▶ **What needs to be done**
Only the lines below, from the one with "Open the サポートが" through the one with "Click the green status dot for Windows Policy", are to be written out, exactly.

▶ **Extracted data**
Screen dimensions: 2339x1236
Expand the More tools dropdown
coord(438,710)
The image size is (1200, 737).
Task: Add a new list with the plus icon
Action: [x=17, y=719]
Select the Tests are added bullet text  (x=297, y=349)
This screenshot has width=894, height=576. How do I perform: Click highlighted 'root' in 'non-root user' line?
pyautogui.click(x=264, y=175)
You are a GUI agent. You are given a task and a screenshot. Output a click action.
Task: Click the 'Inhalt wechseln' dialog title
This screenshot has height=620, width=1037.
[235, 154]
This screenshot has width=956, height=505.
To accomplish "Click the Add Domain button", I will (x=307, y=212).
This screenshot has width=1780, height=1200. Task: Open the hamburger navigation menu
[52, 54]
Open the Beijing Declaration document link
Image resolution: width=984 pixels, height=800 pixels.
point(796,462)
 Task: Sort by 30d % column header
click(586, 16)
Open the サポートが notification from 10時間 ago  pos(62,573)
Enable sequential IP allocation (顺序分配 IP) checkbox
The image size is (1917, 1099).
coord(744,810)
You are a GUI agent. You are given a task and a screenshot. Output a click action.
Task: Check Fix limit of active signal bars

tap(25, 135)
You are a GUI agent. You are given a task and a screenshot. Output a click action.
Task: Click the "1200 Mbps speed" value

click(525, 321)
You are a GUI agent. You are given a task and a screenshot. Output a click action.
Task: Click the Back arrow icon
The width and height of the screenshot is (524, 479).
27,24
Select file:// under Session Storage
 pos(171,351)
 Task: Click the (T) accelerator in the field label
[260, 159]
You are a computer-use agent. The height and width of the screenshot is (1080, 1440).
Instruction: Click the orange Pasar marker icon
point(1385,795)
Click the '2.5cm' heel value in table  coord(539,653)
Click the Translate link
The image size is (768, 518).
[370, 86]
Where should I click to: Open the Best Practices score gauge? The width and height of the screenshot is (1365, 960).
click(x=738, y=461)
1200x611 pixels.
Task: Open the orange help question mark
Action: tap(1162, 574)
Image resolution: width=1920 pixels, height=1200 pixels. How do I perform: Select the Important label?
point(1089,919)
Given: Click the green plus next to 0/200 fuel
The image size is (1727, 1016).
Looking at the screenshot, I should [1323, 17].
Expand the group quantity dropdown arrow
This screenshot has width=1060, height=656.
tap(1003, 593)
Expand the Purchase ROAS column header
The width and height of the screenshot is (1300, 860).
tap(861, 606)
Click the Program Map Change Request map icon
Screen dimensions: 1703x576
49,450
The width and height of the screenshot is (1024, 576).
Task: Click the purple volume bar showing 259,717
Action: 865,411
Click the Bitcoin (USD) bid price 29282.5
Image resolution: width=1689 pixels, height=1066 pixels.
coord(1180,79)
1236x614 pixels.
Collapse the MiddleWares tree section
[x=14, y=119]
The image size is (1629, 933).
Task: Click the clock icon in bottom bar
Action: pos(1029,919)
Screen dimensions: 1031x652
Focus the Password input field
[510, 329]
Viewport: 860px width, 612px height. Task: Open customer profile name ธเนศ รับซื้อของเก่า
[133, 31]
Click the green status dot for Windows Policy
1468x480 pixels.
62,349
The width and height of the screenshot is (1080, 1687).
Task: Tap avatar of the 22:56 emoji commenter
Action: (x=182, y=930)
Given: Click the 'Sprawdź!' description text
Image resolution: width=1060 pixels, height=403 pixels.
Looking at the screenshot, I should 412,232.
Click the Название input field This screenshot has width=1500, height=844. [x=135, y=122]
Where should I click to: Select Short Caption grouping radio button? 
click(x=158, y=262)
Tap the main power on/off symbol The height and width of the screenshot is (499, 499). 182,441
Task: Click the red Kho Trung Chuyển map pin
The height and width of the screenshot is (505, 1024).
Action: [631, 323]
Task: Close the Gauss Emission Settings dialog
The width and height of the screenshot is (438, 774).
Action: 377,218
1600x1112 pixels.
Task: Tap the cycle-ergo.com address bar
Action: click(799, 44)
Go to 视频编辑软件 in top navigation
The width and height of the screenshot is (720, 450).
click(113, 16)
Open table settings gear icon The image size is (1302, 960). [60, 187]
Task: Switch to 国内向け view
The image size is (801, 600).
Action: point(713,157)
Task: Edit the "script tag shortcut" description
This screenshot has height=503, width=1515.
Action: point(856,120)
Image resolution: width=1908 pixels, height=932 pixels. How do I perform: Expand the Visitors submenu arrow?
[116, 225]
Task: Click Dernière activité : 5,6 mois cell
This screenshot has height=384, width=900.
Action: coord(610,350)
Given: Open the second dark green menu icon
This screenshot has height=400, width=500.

▶ **Response**
Open the サポートが notification from 10時間 ago  pos(62,573)
Enable sequential IP allocation (顺序分配 IP) checkbox
The image size is (1917, 1099).
coord(744,810)
You are a GUI agent. You are given a task and a screenshot. Output a click action.
Task: Check Fix limit of active signal bars

tap(25, 135)
You are a GUI agent. You are given a task and a screenshot. Output a click action.
Task: Click the "1200 Mbps speed" value

click(525, 321)
You are a GUI agent. You are given a task and a screenshot. Output a click action.
Task: Click the Back arrow icon
The width and height of the screenshot is (524, 479).
27,24
Select file:// under Session Storage
 pos(171,351)
 Task: Click the (T) accelerator in the field label
[260, 159]
You are a computer-use agent. The height and width of the screenshot is (1080, 1440).
Instruction: Click the orange Pasar marker icon
point(1385,795)
Click the '2.5cm' heel value in table  coord(539,653)
Click the Translate link
The image size is (768, 518).
[370, 86]
Where should I click to: Open the Best Practices score gauge? The width and height of the screenshot is (1365, 960).
click(x=738, y=461)
1200x611 pixels.
Task: Open the orange help question mark
Action: tap(1162, 574)
Image resolution: width=1920 pixels, height=1200 pixels. How do I perform: Select the Important label?
point(1089,919)
Given: Click the green plus next to 0/200 fuel
The image size is (1727, 1016).
Looking at the screenshot, I should [1323, 17].
Expand the group quantity dropdown arrow
This screenshot has width=1060, height=656.
tap(1003, 593)
Expand the Purchase ROAS column header
The width and height of the screenshot is (1300, 860).
tap(861, 606)
Click the Program Map Change Request map icon
Screen dimensions: 1703x576
49,450
The width and height of the screenshot is (1024, 576).
Task: Click the purple volume bar showing 259,717
Action: 865,411
Click the Bitcoin (USD) bid price 29282.5
Image resolution: width=1689 pixels, height=1066 pixels.
coord(1180,79)
1236x614 pixels.
Collapse the MiddleWares tree section
[x=14, y=119]
The image size is (1629, 933).
Task: Click the clock icon in bottom bar
Action: pos(1029,919)
Screen dimensions: 1031x652
Focus the Password input field
[510, 329]
Viewport: 860px width, 612px height. Task: Open customer profile name ธเนศ รับซื้อของเก่า
[133, 31]
Click the green status dot for Windows Policy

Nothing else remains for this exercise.